The mortgage industry broke records in 2020. While a global pandemic gripped markets, actions by the Federal Reserve brought interest rates to record-low levels. This spurred growth in loan originations, both for new home purchases and home refinancings.
In addition, other macro factors changed life as we knew it in 2020. Nationwide lockdowns and other precautionary procedures saw more people working remotely than ever before. As a result, people spent more time at home. For those living in the city, it became attractive to upgrade to bigger homes in the suburbs or in other, cheaper metropolitan areas.
This dramatic shift in consumer behaviors has many wondering what 2021 has in store for the mortgage industry. Here are five trends I'm looking for in the industry this year.
1. Mortgage rates will rise in 2021 and beyond
In March 2020, in the midst of nationwide lockdowns, the Federal Reserve dropped the benchmark federal funds rate to record-low levels. As a result of Fed intervention, mortgage rates hit their lowest levels in almost 50 years, according to Freddie Mac.
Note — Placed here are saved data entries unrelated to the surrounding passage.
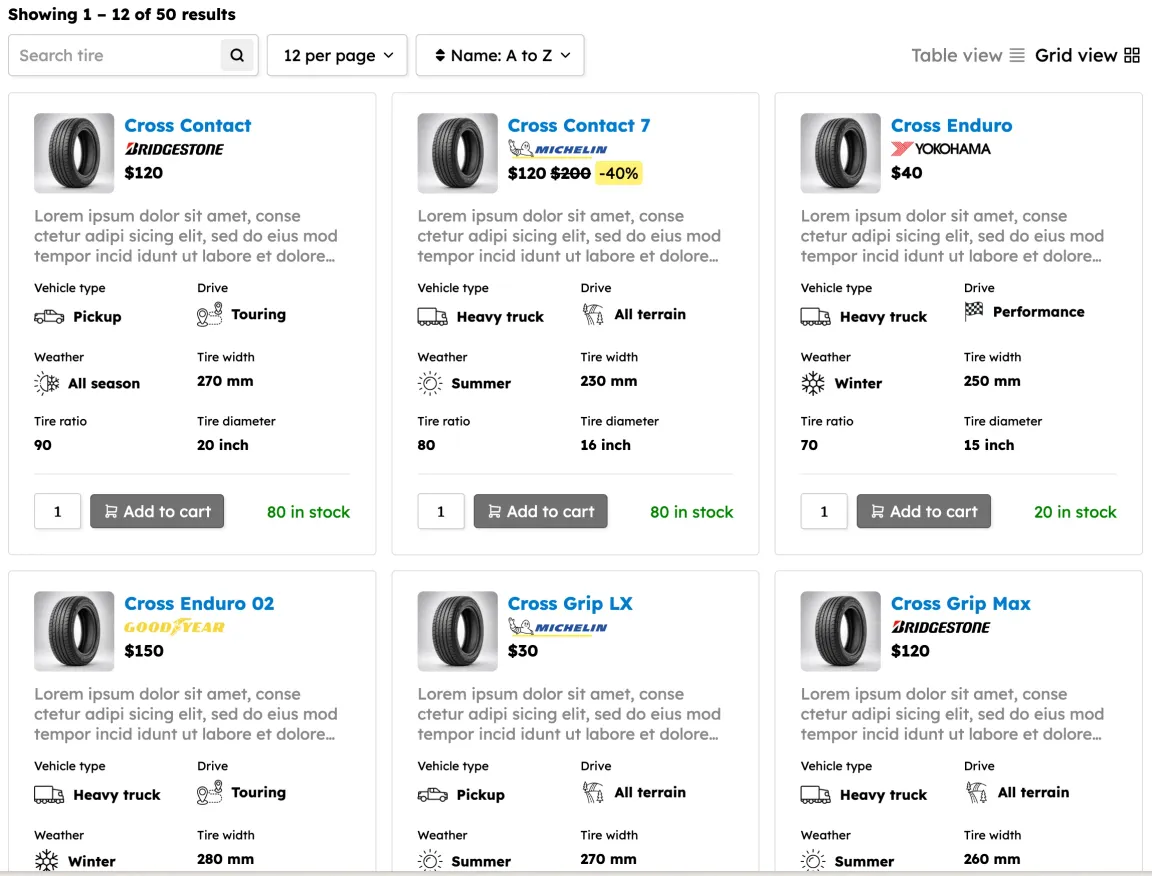Click the Michelin logo on Cross Contact 7
Viewport: 1152px width, 876px height.
click(557, 149)
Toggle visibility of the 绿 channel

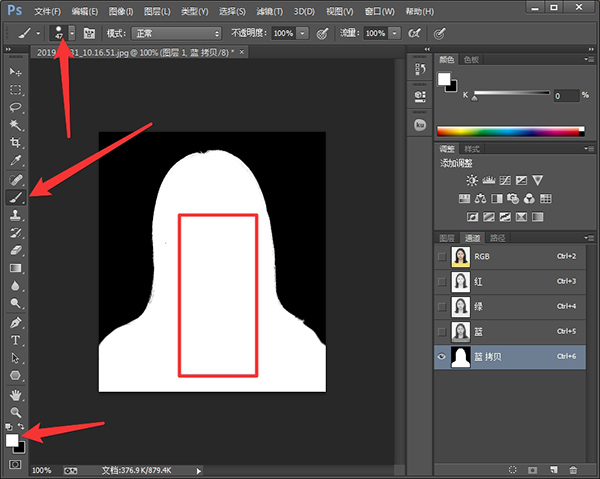[443, 306]
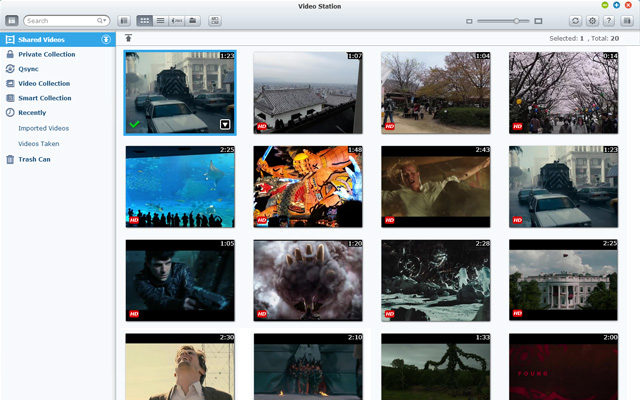Open Private Collection in sidebar
The height and width of the screenshot is (400, 640).
46,54
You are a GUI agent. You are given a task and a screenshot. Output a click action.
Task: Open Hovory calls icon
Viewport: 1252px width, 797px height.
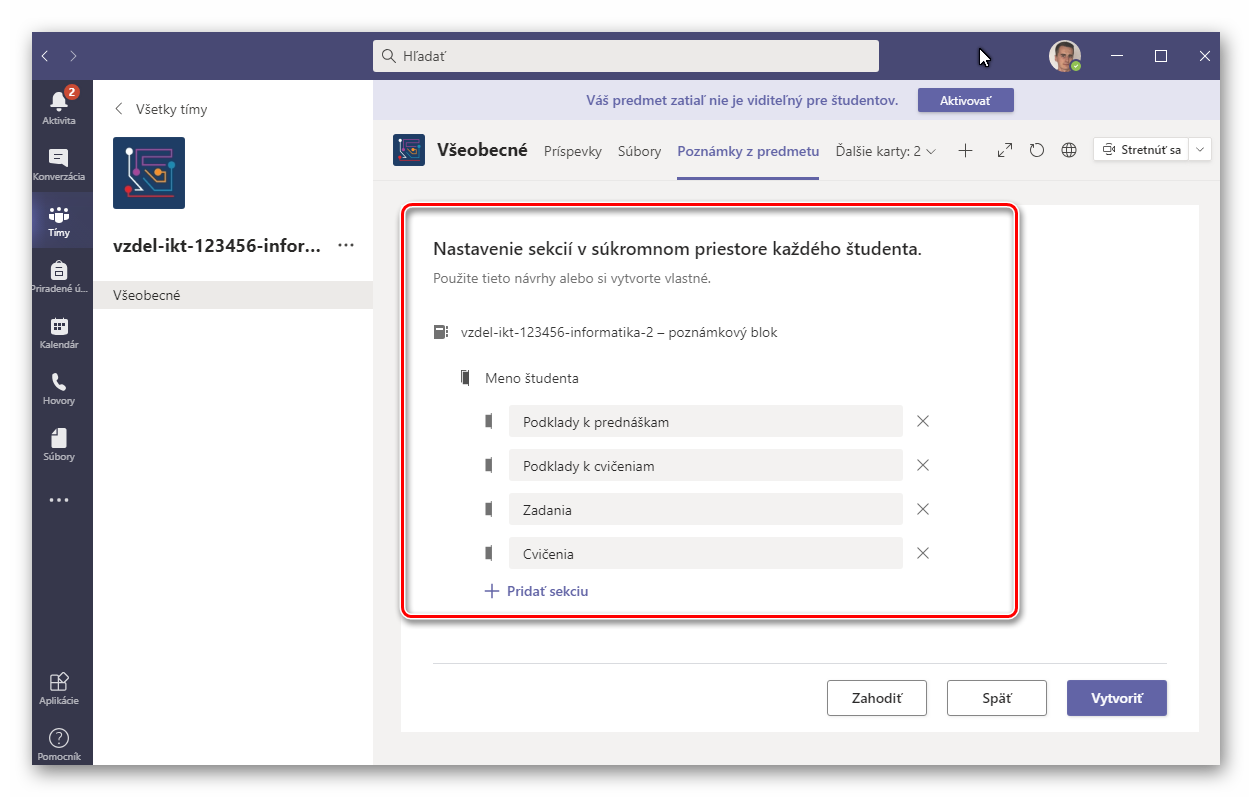(59, 388)
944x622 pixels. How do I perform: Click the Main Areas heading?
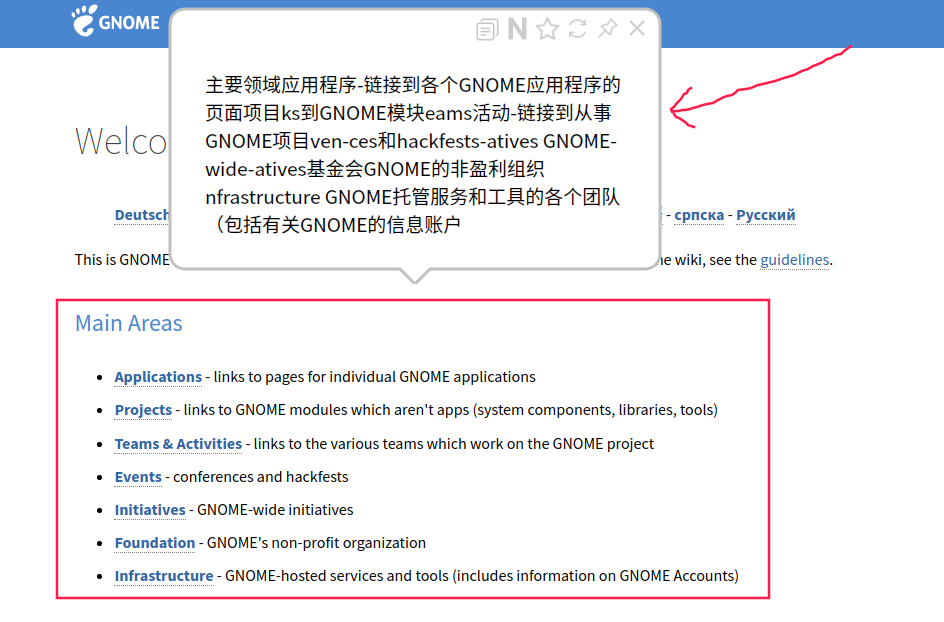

The average rate for a 30-year fixed-rate mortgage was as low as 2.67% in mid-December and actually dropped once again in January to 2.65%, according to Fannie Mae.
Freddie Mac forecasts that 30-year fixed-rate mortgages will see a modest rise, with rates expected to hover around 2.9% in 2021 and 3.2% in 2022. A steady rise in mortgage rates could ultimately have the effect of slowing down mortgage originations -- more on this shortly.
2. A steady migration to suburbs (but not a mass exodus)
While there has been speculation that there would be a mass exodus into suburbs, Fannie Mae does not foresee it playing out quite this way. While the lender doesn't believe in a mass exodus, it does foresee a continued migration out of expensive metropolitan areas and into less expensive metro areas, as well as the surrounding suburbs.
The expansion of remote working will enable families to move into suburbs and upgrade their houses as families get used to spending more time at home. For this reason, they believe single-family housing starts will increase 12.5% compared with last year.
3. Home sales and home prices expected to move higher -- but not nearly the same rate as 2020
According to the Economic & Strategic Research Group at Fannie Mae, home sales are projected to come in 3.8% higher this year than in 2020. Researchers expect housing activity to remain strong in the coming year, but nowhere near the rapid pace observed in the second half of 2020.
If trends observed at the end of 2020 are any indication, home values are expected to continue their climb higher. According to the S&P CoreLogic Case-Shiller Home Price Indices, home prices rose by 9.5% in the month of November, compared with the same month in 2019. This is the strongest annual growth rate by the index in over six years, and one of the biggest gains in index in 30 years.
Zillow says it expects home values to increase 10.3% through November. In addition, Danielle Hale, chief economist at Realtor.com, said, "Our 2021 outlook expects an eventual moderation to price gains as home construction ramps up and the widespread availability of COVID vaccines bring more flexible sellers back to the housing market, but it will be some time before these changes bring relief."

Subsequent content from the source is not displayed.